● Try it
Return every line of the records that includes the string "computer".

● Dataset entries
-- Opening Marker --

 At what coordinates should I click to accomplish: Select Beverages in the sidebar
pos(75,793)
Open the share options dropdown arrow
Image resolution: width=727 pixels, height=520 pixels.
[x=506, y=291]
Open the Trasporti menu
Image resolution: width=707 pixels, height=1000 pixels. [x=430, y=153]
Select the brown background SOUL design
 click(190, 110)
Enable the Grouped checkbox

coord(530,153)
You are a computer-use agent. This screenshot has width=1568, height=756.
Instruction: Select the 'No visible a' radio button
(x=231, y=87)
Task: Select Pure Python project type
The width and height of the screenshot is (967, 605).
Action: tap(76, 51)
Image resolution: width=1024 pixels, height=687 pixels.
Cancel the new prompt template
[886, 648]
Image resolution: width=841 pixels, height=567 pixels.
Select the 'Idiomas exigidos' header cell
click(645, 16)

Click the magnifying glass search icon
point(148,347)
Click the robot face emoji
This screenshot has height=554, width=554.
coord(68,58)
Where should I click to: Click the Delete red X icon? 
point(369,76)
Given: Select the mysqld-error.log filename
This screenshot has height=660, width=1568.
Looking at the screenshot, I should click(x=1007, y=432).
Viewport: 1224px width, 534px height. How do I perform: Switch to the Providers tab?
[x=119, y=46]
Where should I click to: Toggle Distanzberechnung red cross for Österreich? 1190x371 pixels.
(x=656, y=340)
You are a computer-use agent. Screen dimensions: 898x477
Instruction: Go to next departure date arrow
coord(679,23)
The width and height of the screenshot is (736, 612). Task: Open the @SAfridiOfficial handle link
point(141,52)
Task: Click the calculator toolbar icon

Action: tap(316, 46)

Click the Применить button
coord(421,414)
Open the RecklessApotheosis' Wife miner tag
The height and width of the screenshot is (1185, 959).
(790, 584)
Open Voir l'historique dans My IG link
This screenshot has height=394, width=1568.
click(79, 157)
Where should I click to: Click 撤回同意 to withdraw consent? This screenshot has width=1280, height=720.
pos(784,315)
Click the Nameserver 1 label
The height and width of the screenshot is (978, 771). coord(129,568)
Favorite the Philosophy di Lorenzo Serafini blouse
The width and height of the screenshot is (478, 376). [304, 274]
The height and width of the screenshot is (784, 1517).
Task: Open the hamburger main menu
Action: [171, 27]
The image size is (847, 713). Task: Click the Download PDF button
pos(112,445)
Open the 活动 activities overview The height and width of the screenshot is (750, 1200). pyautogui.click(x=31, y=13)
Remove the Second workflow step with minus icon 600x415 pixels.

-- Closing Marker --

● Completed task
You are a computer-use agent. This screenshot has width=1568, height=756.
You are a computer-use agent. Screen dimensions: 898x477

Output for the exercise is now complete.